I produttori della serie di animazione dei Simpsons hanno deciso di ritirare dalla circolazione un vecchio episodio al quale aveva partecipato come doppiatore il cantante Michael Jackson, per via della nuova ondata di proteste e accuse nei suoi confronti generata dalla trasmissione del documentario di HBO Leaving Neverland, in cui due uomini accusano di ripetute e prolungate violenze sessuali Michael Jackson.
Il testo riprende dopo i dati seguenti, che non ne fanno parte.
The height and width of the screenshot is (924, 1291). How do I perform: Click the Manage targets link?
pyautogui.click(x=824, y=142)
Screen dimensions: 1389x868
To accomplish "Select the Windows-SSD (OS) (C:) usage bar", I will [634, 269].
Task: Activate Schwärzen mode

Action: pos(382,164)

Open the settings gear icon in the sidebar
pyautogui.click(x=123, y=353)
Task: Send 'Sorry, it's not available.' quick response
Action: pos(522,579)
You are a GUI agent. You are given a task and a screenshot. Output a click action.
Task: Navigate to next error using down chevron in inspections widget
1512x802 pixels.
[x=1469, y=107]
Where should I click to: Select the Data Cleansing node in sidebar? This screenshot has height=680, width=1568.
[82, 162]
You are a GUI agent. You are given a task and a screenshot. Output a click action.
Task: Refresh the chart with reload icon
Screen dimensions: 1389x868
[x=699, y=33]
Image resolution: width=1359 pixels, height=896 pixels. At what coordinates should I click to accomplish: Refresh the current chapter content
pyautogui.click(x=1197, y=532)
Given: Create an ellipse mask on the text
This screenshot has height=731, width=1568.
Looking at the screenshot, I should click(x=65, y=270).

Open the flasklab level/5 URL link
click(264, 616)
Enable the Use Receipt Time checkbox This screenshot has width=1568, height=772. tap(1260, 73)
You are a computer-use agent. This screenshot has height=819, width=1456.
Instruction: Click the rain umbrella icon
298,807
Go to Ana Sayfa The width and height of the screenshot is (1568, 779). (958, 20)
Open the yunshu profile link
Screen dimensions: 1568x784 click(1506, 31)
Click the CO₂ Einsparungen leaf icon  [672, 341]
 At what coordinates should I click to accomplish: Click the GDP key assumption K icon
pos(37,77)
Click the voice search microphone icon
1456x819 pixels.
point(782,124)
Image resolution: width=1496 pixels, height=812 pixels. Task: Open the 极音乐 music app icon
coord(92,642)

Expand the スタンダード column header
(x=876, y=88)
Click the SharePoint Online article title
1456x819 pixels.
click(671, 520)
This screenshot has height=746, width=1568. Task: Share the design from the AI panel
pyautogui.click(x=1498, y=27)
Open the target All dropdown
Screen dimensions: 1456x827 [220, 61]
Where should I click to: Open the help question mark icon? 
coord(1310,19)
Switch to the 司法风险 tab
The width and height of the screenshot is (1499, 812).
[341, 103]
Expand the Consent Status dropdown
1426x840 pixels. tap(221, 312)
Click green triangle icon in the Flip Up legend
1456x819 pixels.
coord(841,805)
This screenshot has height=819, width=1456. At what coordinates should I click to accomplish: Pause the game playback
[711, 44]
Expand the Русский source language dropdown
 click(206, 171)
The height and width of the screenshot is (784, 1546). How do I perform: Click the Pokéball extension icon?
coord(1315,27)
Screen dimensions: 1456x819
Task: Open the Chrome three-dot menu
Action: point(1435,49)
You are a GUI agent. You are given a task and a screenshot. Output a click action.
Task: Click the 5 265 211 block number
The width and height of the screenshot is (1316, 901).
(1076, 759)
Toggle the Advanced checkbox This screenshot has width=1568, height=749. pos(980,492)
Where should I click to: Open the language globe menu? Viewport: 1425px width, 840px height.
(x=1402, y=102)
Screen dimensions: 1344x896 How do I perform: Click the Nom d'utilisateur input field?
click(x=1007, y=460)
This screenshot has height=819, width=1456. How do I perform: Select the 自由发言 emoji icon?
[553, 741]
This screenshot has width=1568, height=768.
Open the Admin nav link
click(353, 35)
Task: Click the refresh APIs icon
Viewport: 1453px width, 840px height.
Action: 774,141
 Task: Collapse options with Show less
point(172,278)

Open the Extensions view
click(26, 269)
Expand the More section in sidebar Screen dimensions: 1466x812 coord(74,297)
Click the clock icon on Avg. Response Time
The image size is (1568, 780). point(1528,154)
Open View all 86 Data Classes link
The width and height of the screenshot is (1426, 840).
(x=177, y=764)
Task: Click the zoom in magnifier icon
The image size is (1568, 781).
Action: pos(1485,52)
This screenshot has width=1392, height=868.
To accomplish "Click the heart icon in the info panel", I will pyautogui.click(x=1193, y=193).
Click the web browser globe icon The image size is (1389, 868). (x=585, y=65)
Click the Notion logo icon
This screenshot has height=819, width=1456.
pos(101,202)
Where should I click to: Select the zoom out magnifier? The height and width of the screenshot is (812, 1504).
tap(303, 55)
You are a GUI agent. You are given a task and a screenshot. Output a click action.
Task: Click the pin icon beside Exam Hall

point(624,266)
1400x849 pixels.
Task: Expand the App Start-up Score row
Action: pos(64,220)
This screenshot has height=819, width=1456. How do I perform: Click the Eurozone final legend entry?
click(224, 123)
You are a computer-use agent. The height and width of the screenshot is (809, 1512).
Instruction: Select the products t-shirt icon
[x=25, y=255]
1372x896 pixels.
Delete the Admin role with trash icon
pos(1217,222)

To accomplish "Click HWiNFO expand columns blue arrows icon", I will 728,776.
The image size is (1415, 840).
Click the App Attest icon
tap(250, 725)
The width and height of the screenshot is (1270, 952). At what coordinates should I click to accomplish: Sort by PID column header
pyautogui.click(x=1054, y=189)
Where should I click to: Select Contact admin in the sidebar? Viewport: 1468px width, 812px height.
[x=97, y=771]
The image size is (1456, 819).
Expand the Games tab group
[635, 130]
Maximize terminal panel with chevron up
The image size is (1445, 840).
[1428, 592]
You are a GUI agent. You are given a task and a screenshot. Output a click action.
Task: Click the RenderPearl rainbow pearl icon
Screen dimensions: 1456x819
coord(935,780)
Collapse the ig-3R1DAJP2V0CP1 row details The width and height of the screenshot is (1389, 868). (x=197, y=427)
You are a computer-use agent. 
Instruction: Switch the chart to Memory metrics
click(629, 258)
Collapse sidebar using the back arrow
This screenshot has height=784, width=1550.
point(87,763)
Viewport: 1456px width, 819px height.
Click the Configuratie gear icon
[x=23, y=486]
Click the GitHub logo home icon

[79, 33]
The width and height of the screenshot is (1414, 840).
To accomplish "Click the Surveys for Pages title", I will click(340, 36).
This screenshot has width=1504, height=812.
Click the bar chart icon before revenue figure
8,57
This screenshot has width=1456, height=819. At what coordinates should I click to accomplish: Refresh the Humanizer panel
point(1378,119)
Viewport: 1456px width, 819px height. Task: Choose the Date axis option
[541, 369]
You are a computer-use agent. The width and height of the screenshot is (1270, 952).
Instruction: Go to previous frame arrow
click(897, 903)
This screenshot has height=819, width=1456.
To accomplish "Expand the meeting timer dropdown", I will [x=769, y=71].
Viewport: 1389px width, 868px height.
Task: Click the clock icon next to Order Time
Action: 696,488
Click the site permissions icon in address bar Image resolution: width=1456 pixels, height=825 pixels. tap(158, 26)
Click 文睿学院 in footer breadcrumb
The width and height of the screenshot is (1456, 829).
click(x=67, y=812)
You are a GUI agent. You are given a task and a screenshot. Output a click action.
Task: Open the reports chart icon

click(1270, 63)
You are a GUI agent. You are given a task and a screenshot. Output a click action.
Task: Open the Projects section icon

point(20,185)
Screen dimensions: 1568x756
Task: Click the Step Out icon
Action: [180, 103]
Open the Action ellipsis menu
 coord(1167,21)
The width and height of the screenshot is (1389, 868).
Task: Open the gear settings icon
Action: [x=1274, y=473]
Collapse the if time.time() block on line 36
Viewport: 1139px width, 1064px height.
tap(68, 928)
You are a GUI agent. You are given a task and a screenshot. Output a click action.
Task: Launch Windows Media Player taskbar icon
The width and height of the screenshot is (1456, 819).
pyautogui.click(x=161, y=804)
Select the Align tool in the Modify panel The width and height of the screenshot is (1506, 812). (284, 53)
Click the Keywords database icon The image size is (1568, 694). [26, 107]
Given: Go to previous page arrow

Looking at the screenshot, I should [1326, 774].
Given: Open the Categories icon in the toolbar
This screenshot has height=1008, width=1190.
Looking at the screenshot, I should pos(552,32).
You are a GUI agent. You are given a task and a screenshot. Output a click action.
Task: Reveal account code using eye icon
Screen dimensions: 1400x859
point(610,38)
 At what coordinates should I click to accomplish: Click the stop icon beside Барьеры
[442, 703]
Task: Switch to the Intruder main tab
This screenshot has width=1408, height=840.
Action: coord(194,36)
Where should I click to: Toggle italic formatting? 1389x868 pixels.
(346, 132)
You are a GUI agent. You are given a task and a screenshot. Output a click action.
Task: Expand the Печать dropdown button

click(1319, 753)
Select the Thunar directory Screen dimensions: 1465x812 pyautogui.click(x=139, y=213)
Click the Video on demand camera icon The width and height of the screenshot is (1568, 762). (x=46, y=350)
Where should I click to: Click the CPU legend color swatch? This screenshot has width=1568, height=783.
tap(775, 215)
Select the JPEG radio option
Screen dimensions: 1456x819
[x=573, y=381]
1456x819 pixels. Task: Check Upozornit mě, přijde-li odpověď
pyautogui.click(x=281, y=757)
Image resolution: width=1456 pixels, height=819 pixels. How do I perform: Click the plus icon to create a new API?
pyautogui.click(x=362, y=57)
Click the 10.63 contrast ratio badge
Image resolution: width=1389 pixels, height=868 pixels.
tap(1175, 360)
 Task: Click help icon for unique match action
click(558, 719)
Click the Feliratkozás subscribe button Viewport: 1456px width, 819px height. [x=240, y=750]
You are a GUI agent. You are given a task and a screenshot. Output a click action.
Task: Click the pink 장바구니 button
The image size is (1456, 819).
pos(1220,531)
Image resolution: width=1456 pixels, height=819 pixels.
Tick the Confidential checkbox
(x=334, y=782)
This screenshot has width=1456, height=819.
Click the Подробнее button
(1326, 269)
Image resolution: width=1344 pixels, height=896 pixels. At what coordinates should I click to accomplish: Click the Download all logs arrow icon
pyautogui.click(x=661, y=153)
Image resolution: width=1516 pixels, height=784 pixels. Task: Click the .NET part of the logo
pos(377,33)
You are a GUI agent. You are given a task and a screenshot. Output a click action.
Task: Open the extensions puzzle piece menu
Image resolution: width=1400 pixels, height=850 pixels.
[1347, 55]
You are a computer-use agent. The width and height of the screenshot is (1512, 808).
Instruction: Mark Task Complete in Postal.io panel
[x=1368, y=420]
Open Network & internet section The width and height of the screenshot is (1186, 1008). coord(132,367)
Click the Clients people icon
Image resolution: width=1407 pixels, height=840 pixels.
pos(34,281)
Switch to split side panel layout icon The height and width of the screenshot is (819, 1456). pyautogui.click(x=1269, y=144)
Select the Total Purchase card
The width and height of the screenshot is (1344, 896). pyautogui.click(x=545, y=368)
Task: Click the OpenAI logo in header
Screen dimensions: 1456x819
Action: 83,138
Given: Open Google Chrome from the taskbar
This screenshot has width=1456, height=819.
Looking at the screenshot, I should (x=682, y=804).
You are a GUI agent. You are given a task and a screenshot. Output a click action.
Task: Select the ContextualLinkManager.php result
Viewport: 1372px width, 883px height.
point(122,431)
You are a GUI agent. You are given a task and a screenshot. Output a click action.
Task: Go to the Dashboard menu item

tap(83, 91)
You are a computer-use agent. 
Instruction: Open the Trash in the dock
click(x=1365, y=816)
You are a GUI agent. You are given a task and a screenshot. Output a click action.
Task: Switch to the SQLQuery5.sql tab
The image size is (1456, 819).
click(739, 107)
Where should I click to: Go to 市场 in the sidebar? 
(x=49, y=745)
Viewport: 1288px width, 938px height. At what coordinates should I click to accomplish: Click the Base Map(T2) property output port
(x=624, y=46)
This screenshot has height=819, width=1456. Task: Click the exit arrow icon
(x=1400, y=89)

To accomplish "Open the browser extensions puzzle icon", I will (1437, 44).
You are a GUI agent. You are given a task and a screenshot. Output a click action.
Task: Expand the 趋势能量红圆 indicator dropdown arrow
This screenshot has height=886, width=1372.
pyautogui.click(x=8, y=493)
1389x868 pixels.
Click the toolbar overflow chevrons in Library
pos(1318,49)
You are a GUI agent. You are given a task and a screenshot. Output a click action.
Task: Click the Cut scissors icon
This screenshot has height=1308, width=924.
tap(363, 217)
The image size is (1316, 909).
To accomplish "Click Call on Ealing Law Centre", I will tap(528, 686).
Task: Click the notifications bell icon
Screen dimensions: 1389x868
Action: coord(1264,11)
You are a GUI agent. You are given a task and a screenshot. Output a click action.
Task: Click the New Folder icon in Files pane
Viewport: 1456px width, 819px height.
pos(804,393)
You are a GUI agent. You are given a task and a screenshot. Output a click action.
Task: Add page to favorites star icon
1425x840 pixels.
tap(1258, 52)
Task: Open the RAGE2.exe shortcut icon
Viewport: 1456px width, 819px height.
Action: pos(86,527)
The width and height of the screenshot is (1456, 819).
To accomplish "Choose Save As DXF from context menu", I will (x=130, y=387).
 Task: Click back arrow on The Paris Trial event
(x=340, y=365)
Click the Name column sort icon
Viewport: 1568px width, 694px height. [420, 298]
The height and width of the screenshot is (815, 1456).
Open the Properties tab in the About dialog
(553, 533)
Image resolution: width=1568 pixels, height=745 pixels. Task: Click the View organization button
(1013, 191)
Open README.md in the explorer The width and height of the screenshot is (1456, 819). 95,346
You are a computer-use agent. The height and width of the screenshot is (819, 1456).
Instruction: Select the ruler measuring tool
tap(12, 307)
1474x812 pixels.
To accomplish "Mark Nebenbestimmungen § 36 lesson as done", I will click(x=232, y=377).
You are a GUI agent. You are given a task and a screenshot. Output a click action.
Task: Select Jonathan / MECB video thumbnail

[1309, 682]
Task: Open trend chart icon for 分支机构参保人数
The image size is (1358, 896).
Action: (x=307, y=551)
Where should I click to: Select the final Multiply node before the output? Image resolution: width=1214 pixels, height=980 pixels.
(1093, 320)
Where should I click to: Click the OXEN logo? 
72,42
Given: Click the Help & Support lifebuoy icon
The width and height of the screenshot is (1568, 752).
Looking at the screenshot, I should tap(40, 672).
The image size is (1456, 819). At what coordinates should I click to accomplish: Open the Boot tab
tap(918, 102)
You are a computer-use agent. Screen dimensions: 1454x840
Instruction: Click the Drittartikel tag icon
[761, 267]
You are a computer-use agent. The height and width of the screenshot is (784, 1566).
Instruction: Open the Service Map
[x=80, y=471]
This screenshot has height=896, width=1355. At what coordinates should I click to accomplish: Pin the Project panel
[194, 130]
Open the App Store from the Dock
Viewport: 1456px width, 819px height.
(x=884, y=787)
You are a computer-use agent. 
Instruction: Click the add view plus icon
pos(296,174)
Il documentario non contiene di per sé accuse nuove, e Jackson – morto nel 2009 – era già stato estesamente accusato e anche processato (e assolto) al riguardo. Ma il documentario, che è stato molto discusso e apprezzato, ha fatto tornare attuali le storie sulla sua presunta pedofilia.  L’episodio dei Simpson è il primo della terza stagione, “Stark Raving Dad”, andato in onda nel 1991, in cui il cantante doppiò un personaggio che Homer incontra in un istituto psichiatrico e che sostiene proprio di essere Micheal Jackson. Non potrà più essere mandato in onda, verrà rimosso dai servizi streaming e anche dalle future collane di DVD. La scelta è stata presa dal produttore esecutivo James L. Brooks, in accordo anche con il creatore Matt Groening e l’attuale showrunner Al Jean.